YOUR ASSIGNMENT: Of the lines in the data below, count the ones holding the string "checkbox", and answer with that number only.
──────── DATA FOR PROCESSING
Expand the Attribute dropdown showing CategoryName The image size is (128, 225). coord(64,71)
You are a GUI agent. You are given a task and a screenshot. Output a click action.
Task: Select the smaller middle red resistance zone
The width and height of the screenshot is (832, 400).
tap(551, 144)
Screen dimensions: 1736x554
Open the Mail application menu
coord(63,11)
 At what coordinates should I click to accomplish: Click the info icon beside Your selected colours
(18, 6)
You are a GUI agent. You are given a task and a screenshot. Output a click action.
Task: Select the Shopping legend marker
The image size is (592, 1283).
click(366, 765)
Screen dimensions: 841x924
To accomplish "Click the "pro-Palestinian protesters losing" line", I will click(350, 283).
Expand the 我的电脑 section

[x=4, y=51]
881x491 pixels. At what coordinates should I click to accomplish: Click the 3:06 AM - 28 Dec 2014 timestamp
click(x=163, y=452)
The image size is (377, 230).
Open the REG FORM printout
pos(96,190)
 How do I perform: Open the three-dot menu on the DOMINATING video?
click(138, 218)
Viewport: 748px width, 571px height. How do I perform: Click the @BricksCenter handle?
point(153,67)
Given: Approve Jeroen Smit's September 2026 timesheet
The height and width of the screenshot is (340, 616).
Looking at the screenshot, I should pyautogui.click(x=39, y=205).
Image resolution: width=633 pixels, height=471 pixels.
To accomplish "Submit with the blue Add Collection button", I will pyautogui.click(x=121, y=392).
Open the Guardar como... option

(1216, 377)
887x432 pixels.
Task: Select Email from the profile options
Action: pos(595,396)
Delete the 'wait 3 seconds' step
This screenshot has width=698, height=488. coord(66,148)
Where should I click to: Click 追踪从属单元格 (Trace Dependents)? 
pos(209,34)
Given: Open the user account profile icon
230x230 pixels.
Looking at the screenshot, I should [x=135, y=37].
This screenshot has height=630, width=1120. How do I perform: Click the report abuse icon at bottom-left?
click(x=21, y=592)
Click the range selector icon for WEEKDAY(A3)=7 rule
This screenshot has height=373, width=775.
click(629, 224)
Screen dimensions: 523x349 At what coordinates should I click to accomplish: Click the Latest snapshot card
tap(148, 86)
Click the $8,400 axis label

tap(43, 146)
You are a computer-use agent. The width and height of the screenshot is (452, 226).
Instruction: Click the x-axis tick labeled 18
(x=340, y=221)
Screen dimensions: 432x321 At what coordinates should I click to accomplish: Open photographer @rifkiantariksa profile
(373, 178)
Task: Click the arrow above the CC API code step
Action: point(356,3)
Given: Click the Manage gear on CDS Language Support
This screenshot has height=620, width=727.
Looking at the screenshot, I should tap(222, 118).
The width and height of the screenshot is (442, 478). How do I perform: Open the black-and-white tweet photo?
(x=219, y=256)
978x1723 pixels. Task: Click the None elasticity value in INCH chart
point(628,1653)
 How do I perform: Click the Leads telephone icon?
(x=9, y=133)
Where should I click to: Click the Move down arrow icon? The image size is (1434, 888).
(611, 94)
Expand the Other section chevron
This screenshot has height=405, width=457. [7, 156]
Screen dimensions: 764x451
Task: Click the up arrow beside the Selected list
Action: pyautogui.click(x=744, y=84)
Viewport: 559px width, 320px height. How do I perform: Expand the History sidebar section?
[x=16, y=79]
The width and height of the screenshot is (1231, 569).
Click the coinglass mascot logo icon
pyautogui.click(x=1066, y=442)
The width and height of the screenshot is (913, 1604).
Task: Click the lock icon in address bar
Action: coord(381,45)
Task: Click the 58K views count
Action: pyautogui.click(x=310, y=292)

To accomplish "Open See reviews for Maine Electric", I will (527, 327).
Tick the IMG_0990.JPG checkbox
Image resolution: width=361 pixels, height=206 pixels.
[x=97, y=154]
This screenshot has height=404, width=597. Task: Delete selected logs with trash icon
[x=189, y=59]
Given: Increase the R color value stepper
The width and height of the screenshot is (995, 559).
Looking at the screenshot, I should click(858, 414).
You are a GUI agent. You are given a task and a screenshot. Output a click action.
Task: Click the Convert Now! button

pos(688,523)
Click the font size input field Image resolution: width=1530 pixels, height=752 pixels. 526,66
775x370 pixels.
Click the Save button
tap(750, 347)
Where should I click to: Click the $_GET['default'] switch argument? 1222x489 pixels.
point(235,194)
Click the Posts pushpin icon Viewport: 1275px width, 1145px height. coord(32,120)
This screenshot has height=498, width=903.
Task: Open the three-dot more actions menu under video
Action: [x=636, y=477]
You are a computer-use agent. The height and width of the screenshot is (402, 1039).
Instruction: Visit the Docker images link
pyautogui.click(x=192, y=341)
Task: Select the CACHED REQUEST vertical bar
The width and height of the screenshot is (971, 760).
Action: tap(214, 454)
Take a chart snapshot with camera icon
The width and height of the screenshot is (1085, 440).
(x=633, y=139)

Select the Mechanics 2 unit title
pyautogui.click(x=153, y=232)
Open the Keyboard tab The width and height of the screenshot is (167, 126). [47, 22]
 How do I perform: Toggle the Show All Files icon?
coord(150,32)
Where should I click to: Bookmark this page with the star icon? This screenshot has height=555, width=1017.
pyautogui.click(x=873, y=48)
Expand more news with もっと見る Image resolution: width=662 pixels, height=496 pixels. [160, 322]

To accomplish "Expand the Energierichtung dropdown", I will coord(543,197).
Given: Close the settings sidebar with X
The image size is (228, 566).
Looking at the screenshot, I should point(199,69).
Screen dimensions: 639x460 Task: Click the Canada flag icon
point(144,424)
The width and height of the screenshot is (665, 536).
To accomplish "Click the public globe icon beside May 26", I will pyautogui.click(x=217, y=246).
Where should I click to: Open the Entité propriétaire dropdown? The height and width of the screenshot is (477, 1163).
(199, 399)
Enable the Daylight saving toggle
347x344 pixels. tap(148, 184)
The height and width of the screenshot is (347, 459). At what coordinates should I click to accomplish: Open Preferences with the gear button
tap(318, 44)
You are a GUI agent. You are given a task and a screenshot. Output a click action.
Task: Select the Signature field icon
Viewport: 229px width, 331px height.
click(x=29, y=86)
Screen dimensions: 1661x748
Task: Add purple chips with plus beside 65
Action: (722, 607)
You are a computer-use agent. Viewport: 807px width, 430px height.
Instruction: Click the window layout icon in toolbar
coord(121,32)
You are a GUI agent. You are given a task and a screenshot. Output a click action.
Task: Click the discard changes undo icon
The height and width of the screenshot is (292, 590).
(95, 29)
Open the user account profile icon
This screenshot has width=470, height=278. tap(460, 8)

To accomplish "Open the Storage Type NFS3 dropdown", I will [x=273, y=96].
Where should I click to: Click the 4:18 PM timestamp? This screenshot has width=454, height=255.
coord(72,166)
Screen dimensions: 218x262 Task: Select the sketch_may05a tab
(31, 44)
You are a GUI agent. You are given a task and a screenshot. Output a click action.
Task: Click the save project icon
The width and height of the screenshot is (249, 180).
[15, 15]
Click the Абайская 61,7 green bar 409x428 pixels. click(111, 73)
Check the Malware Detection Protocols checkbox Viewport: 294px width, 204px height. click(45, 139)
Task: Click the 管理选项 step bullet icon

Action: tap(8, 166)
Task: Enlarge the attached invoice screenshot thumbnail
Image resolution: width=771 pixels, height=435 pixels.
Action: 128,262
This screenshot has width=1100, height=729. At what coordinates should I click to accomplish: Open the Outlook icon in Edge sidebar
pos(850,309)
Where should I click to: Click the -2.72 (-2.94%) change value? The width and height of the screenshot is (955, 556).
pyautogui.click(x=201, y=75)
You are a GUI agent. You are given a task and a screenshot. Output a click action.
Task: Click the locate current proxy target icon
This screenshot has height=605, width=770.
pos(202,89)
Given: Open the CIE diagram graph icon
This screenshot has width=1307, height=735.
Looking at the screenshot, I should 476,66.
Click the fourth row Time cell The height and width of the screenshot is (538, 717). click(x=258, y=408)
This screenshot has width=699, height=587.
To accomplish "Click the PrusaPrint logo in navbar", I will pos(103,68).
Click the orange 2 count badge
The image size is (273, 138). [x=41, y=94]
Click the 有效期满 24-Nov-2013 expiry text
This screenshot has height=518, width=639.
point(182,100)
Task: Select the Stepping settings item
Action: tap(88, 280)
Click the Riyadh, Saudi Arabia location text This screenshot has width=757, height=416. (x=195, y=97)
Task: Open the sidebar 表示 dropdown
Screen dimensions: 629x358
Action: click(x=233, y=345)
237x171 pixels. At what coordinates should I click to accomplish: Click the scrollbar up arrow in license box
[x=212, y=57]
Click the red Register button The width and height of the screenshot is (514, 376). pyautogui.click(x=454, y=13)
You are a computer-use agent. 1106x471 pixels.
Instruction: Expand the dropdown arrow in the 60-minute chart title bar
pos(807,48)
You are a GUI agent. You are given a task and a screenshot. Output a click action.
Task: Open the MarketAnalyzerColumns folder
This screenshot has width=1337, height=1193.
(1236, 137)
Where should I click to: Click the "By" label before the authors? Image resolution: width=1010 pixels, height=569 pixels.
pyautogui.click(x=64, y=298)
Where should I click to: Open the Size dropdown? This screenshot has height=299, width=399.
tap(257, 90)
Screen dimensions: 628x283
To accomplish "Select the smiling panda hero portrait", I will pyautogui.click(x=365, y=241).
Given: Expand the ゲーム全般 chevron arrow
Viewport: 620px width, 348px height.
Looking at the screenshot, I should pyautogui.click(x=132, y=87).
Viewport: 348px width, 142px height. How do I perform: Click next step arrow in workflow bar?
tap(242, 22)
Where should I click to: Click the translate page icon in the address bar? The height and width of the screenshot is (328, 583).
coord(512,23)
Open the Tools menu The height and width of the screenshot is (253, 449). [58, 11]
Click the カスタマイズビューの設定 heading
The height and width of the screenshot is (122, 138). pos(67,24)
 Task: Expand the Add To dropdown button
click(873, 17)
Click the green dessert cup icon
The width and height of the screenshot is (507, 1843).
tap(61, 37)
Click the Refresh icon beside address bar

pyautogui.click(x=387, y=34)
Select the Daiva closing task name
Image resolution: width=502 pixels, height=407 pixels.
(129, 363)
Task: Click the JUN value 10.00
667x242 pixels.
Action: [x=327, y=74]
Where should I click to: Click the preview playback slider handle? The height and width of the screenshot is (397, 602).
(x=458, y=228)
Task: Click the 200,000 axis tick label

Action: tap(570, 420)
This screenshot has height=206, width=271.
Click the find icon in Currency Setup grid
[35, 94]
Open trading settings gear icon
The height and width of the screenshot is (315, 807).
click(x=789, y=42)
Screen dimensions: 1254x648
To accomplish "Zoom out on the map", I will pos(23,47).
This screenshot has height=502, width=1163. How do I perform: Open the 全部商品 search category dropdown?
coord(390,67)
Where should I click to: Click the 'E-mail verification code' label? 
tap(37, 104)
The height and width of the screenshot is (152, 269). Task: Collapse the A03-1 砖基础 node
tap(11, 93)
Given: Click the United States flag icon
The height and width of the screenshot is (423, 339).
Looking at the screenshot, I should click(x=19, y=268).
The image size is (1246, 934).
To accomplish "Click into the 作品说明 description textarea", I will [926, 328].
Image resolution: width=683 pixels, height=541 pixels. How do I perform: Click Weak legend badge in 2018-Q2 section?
────────────────
SOLUTION: 2